UMR CNRS 6293, INSERM U 1103, Laboratoire GReD (Génétique, Reproduction & Développement),
Université Clermont Auvergne (C. Vaury)
Directeur de thèse : Olivier Mathieu (DR2 CNRS, HDR)
olivier.mathieu@uca.fr
Méthylation de l’ADN et silencing épigénétique chez Arabidopsis thaliana
La structure de la chromatine joue un rôle essentiel dans l’expression du génome. Elle est influencée par
la présence de marques épigénétiques au niveau de l’ADN et des protéines histones. La présence d’un fort
niveau d’une de ces marques, la méthylation ADN, est associée à une absence de transcription (ou
silencing). L’hétérochromatine, qui présente un niveau élevé de méthylation ADN, est une cible préférentielle
du silencing.
Afin d’identifier les acteurs moléculaires du silencing, nous avons conduit un crible génétique qui a permis
d’isoler plusieurs mutants d’Arabidopsis montrant une réactivation transcriptionnelle de l’hétérochromatine.

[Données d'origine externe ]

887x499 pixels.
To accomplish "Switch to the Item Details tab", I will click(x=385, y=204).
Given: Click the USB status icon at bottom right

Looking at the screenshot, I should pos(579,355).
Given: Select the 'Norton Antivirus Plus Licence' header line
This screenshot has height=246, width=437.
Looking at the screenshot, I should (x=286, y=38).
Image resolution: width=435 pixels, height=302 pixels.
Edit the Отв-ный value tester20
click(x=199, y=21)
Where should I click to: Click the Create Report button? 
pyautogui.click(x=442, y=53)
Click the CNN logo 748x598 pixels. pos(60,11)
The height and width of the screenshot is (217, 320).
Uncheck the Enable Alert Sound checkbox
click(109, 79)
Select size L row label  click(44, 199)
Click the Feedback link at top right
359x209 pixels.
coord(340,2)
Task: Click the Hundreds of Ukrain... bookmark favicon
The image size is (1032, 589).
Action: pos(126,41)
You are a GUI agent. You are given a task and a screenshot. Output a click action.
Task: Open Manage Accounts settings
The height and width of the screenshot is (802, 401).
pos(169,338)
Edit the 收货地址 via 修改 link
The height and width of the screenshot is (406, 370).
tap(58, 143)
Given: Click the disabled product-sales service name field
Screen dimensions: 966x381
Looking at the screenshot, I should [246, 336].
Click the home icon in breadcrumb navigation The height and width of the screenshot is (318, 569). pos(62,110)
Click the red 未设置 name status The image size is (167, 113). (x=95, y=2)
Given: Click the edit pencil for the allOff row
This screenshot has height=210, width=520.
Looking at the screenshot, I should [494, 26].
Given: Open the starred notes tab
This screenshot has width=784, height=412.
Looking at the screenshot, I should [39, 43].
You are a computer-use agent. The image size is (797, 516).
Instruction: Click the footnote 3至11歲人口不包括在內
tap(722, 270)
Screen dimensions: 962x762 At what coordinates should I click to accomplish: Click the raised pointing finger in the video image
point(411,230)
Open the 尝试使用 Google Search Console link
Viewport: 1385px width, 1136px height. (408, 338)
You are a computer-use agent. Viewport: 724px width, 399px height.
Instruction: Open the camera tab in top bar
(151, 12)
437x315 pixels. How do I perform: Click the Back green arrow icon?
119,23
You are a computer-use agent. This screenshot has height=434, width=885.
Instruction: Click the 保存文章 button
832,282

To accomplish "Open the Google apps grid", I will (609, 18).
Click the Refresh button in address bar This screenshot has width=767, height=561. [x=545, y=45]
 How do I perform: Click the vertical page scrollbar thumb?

Un des mutants identifiés porte une mutation dans le gène codant la sous-unité catalytique de l’ADN
polymérase epsilon impliquée dans la réplication de l’ADN. L’analyse préliminaire de ce mutant révèle une
forte réactivation transcriptionnelle de l’hétérochromatine et une désorganisation de l’hétérochromatine. De
manière paradoxale, le mutant présente également une forte augmentation du niveau de méthylation ADN,
contrairement à la plupart des mutants de silencing qui induisent généralement une baisse de méthylation.
Le projet a pour but de caractériser la fonction moléculaire jouée par la polymérase epsilon dans le silencing,
la méthylation de l’ADN, et la transmission des marques épigénétiques.
Rigal et al. (2016). Epigenome confrontation triggers immediate reprogramming of DNA methylation and
transposon silencing in Arabidopsis thaliana F1 epihybrids. Proc Natl Acad Sci USA. 113(14) E2083-92.
Rigal et al. (2012). DNA methylation in an intron of the IBM1 histone demethylase gene stabilizes chromatin
modification patterns. EMBO J. 31(13):2981-93.